Doch was dann? Es gibt sanfte Anzeichen dafür, dass Merkel 2015 aus freien Stücken ihr Amt abgeben könnte. "Sie ist völlig mit sich im Reinen und muss sich nichts mehr beweisen", sagt jemand aus der Umgebung der Kanzlerin. Sicher, die Euro-Krise weckt in Merkel neue Leidenschaft. Die Regierungschefin arbeitet derzeit fast rund um die Uhr, saugt neugierig sämtliche Details zur europäischen Schuldenkrise auf und gerät fast ins Schwärmen, wenn sie über die "große Chance" spricht, die die Krise für einen Neubau Europas bietet. Hinzu kommt eine unglaubliche Disziplin und körperliche Fitness, die ihrem eigenen Stab immer wieder zu schaffen macht. Doch Merkel hat auch die Fälle von Spitzenpolitikern erlebt, die aus ihren Ämtern geputscht, gedrängelt und geschrieben worden sind. Diese Häme will sie nicht erleben. Dass sie nach einer möglichen dritten Wahl und einer gewissen Karenzzeit ihr Amt aufgeben könnte, halten Vertraute nicht für unwahrscheinlich.
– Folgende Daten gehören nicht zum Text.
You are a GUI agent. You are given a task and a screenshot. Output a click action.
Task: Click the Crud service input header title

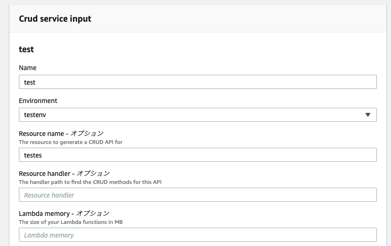click(x=55, y=19)
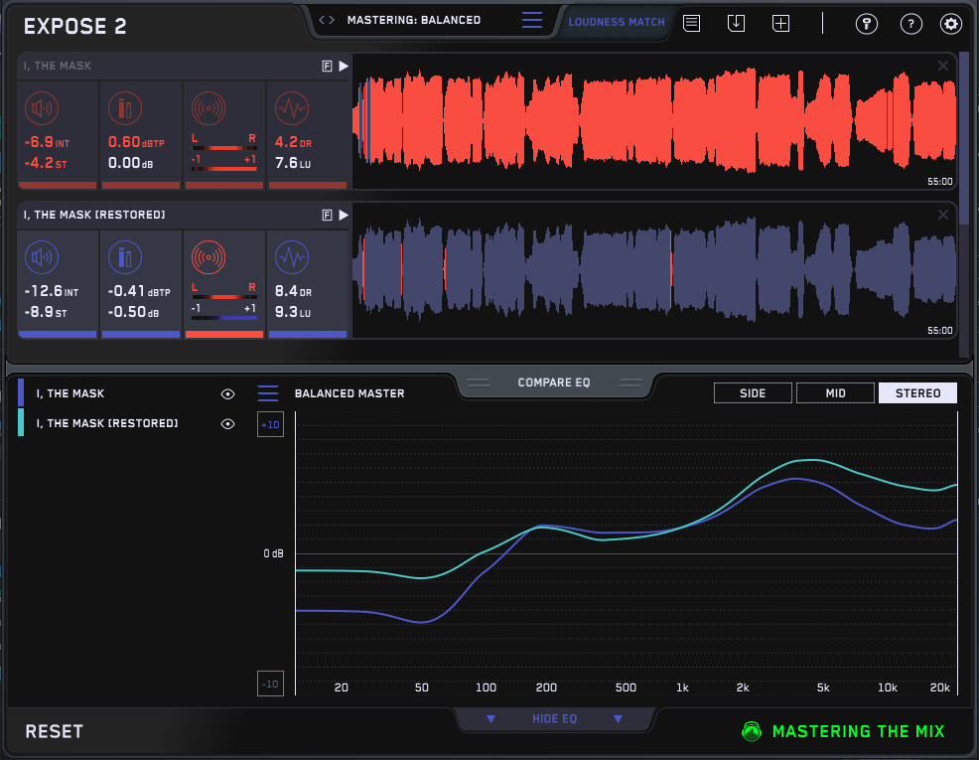Switch EQ view to Side

pyautogui.click(x=753, y=393)
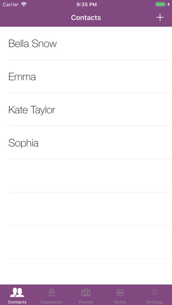
Task: Open the Bella Snow contact
Action: click(x=86, y=43)
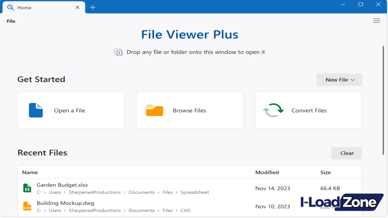Open the File menu

tap(11, 21)
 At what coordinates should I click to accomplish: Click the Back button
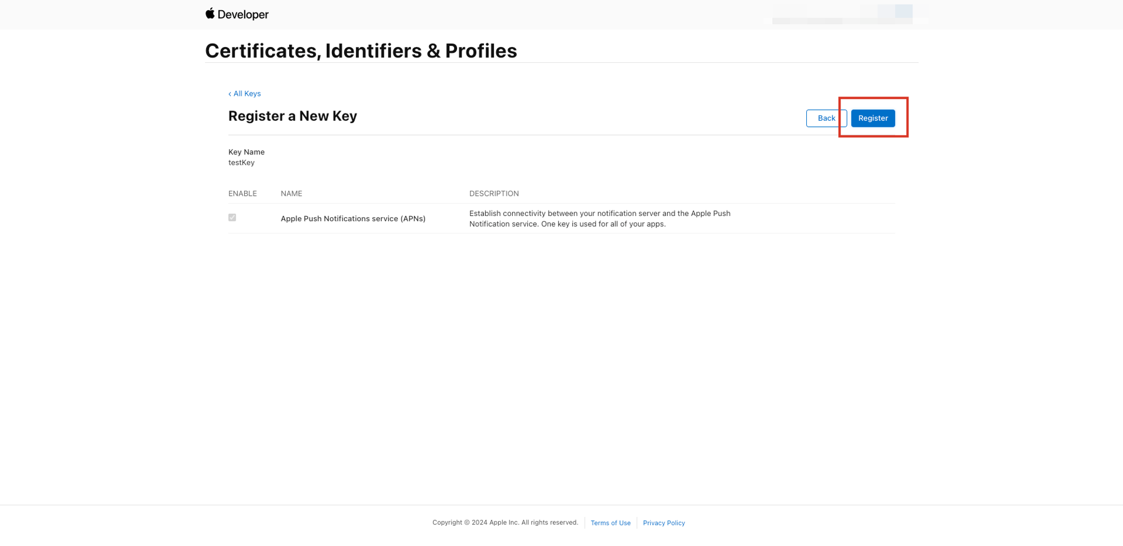(827, 118)
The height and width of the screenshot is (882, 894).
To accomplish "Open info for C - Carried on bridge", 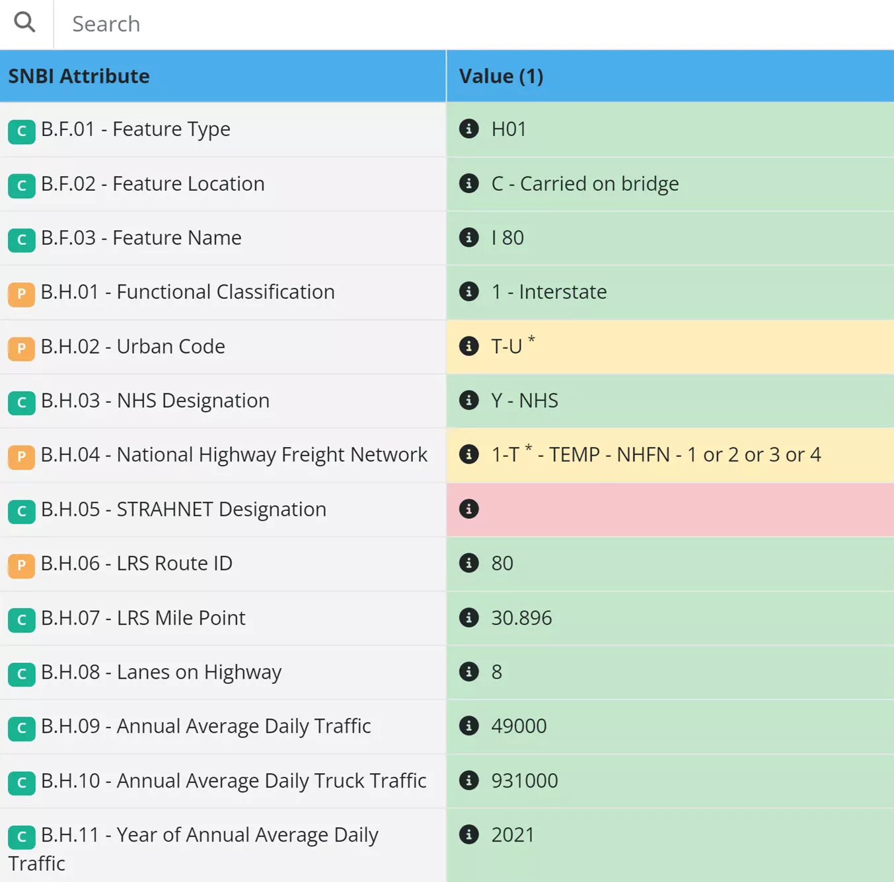I will (x=469, y=184).
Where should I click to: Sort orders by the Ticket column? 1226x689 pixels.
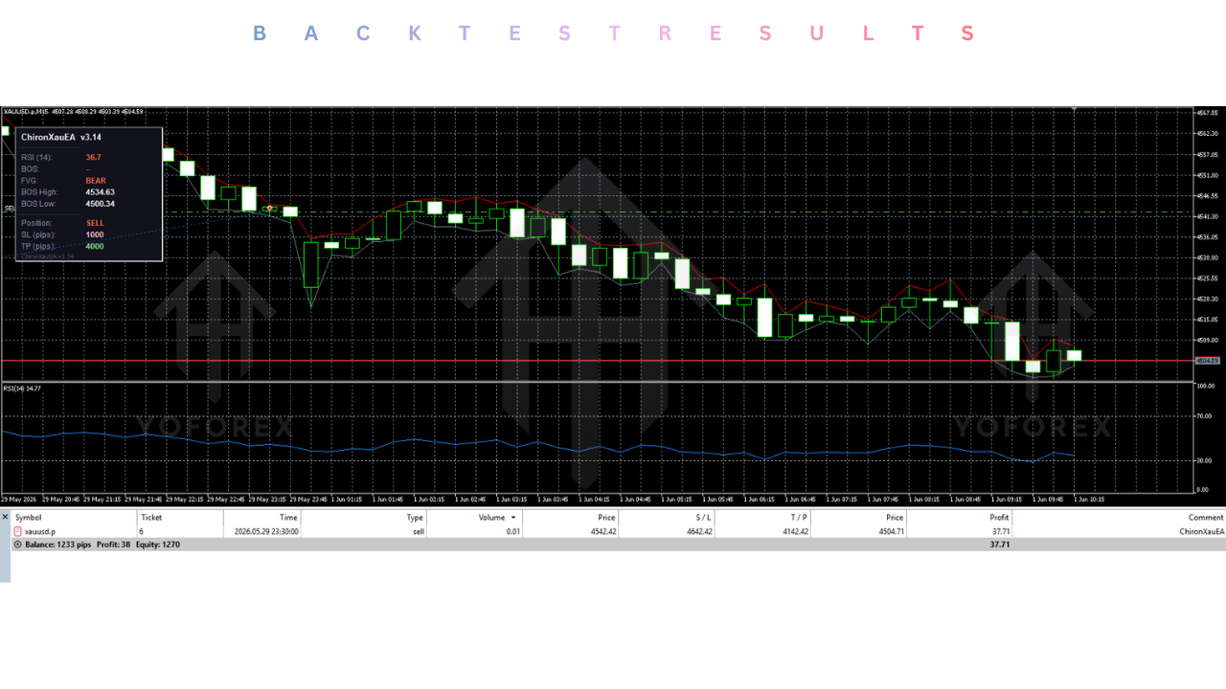click(150, 518)
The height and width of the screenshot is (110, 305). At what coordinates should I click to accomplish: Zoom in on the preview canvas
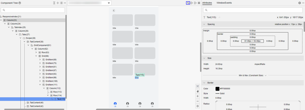pos(197,96)
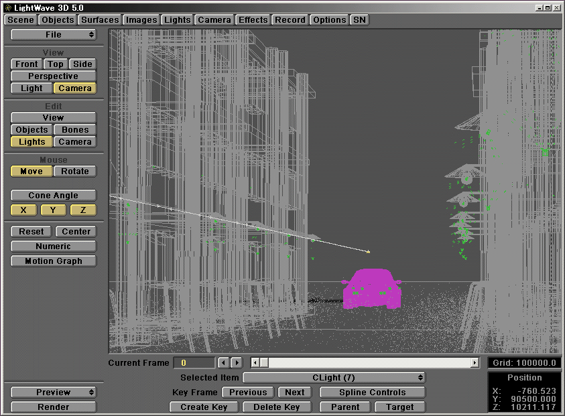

Die Regelamtszeit für Kanzler solle bei acht Jahren, also zwei Legislaturperioden, liegen, hat SPD-Altkanzler Helmut Schmidt einmal gesagt. Für mehr reiche die Kraft einfach nicht. Bei einer Wiederwahl 2013 wäre Merkel acht Jahre im Amt. 2015 wäre sie 62 Jahre alt – ein gutes Alter, um einen internationalen Posten zu übernehmen. Ihr Stellvertreter Norbert Röttgen, dem ebenso wie Arbeitsministerin Ursula von der Leyen Kanzlerambitionen nachgesagt werden, bringt die CDU-Vorsitzende schon mal für die Position des EU-Präsidenten ins Gespräch.
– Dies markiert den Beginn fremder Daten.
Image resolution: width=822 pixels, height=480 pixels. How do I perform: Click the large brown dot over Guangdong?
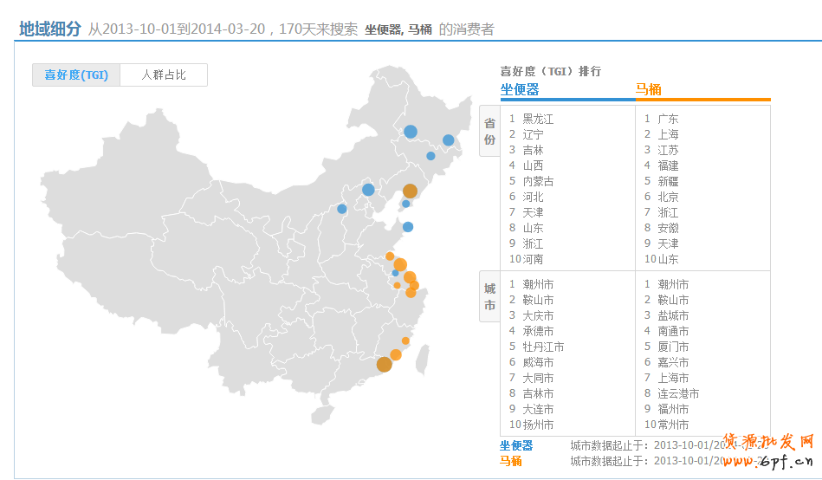click(385, 364)
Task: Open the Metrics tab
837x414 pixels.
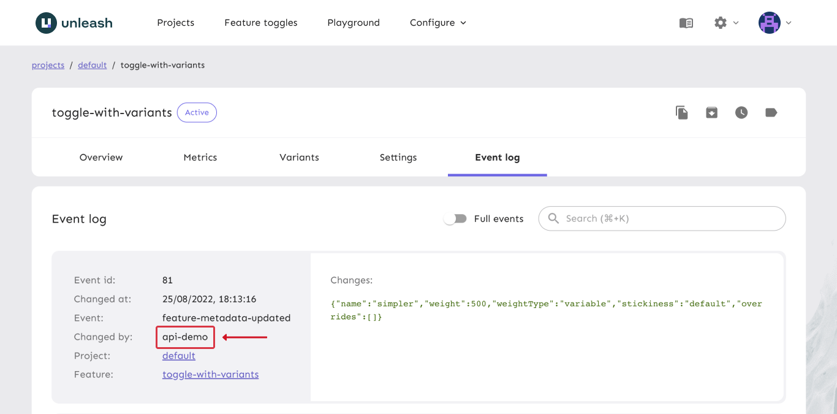Action: tap(200, 157)
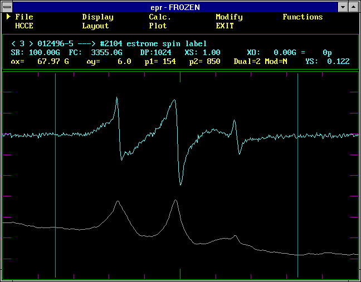Select the HCCE menu option

pos(24,26)
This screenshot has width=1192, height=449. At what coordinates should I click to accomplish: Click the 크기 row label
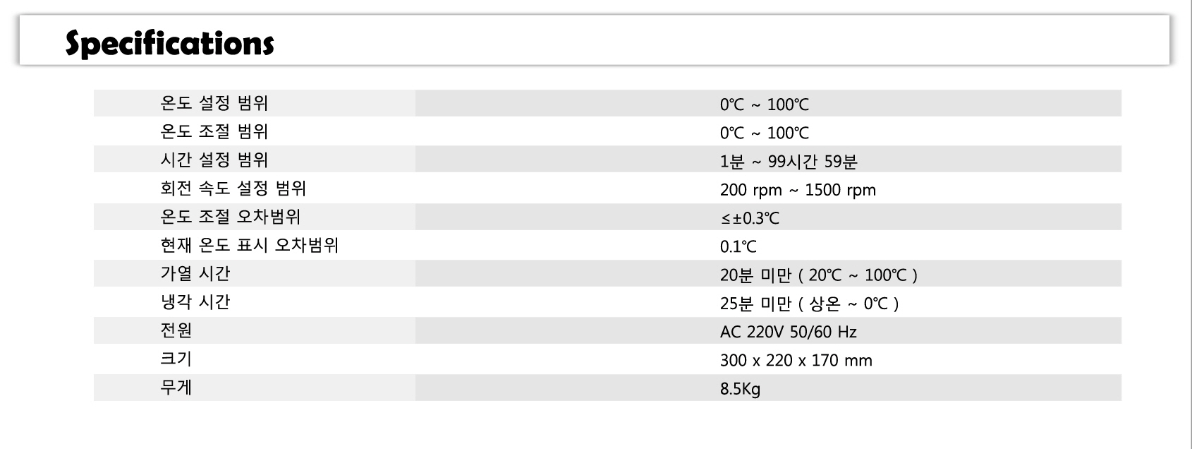[x=176, y=358]
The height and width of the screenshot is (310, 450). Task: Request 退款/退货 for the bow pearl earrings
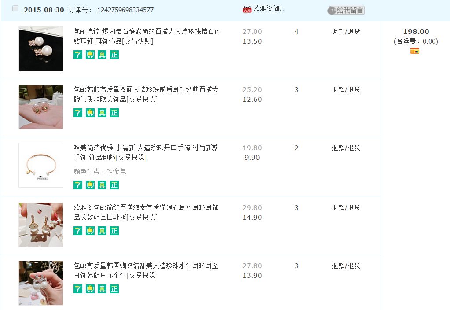click(x=346, y=266)
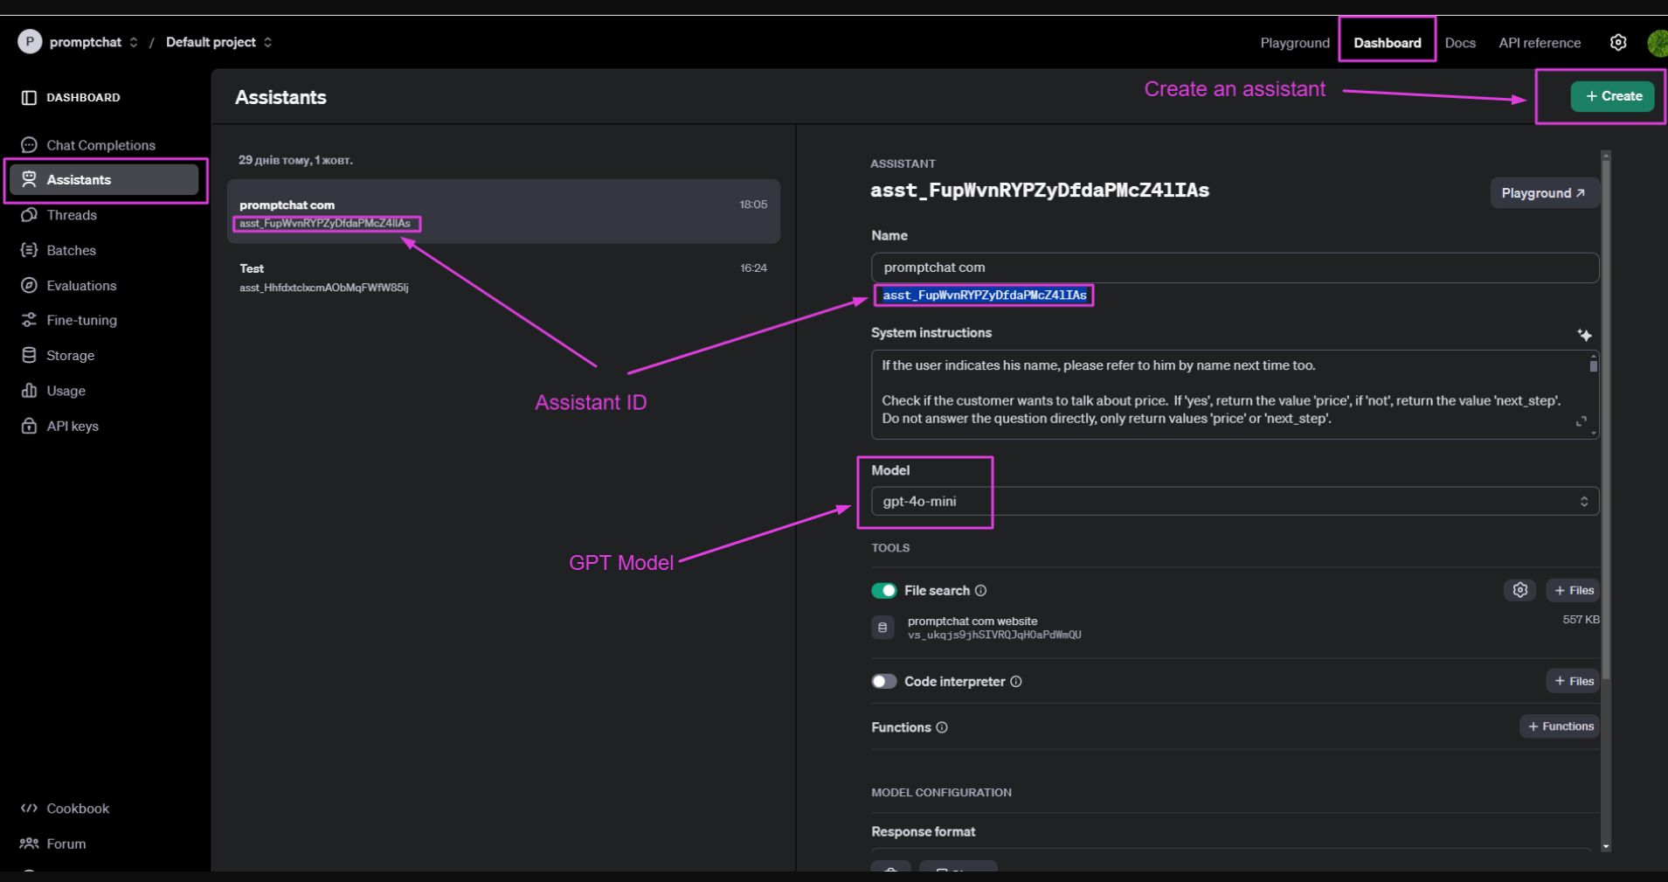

In der Tat könnte ein mit neuer Macht ausgefüllter EU-Chefsessel Angela Merkel reizen. In der aktuellen Euro-Krise hat die Kanzlerin ein fast kindliches Interesse für die kniffligen Verhandlungen in Brüssel und die komplizierten Vertragsdetails der europäischen Staatengemeinschaft entwickelt. Als eigenen Nachfolger würde Merkel, so weit ist sich ihr Umfeld dann doch sicher, am liebsten den bisherigen Verteidigungsminister Thomas de Maizière berufen. Der CDU-Mann aus Sachsen ist ein Multitalent und Merkels enger Vertrauter. Wie er die Bundeswehrreform leise und ohne großen Widerstand der Länder umgesetzt hat und die CDU-Delegierten auf dem Leipziger Parteitag mit einer Vision für Europa und einer Neudefinition des Konservativen beeindruckt hat, dürfte auch Merkel aufgefallen sein.
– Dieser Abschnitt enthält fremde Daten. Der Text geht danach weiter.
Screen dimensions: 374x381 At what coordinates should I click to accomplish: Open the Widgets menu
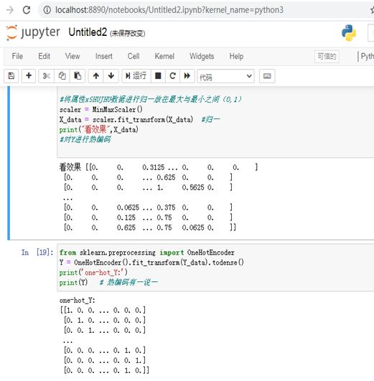[x=202, y=57]
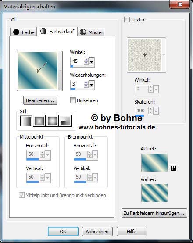Image resolution: width=193 pixels, height=243 pixels.
Task: Switch to the Farbe tab
Action: pos(24,32)
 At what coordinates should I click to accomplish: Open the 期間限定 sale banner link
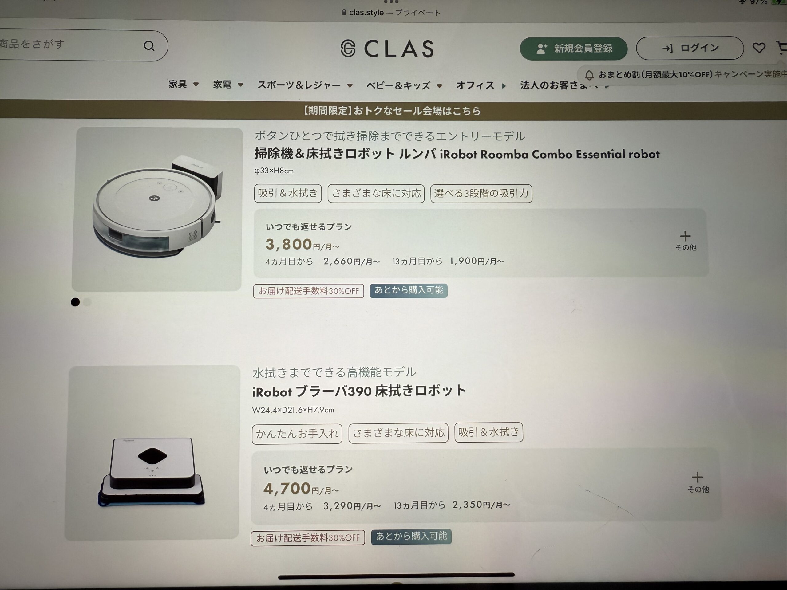tap(391, 111)
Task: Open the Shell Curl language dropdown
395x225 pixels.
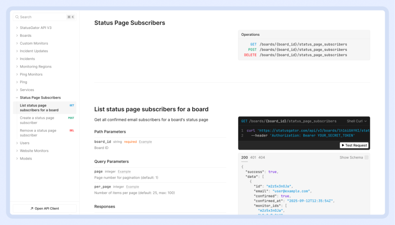Action: [356, 121]
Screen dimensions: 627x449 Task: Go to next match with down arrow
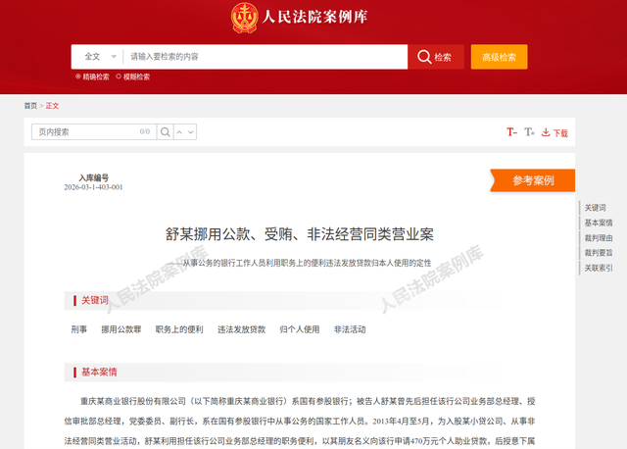coord(191,132)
Merkels Rückzug wäre jedenfalls ein Novum in der Geschichte der Bundesrepublik: Noch nie hat ein Bundeskanzler aus freiem Willen die Schaltzentrale der Macht verlassen. Es gab Rücktritte nach Affären und innerparteilichen Streitigkeiten (Willy Brandt, Ludwig Erhard, Konrad Adenauer), Abwahlen durch das Volk (Helmut Kohl, Gerhard Schröder, Kurt Georg Kiesinger) und Abwahlen durch das Parlament (konstruktives Misstrauensvotum gegen Helmut Schmidt). Zwei Unwägbarkeiten beinhaltet das Exit-Szenario indes. Der Wähler könnte Schwarz-Gelb 2013 eine Absage erteilen und SPD und Grüne an die Macht wählen. Oder die Merkel-Vizes von der Leyen und Röttgen mucken auf und versuchen, die Kanzlerin mit anderen Mitteln abzulösen. Merkel dürfte Ersteres für gefährlicher halten.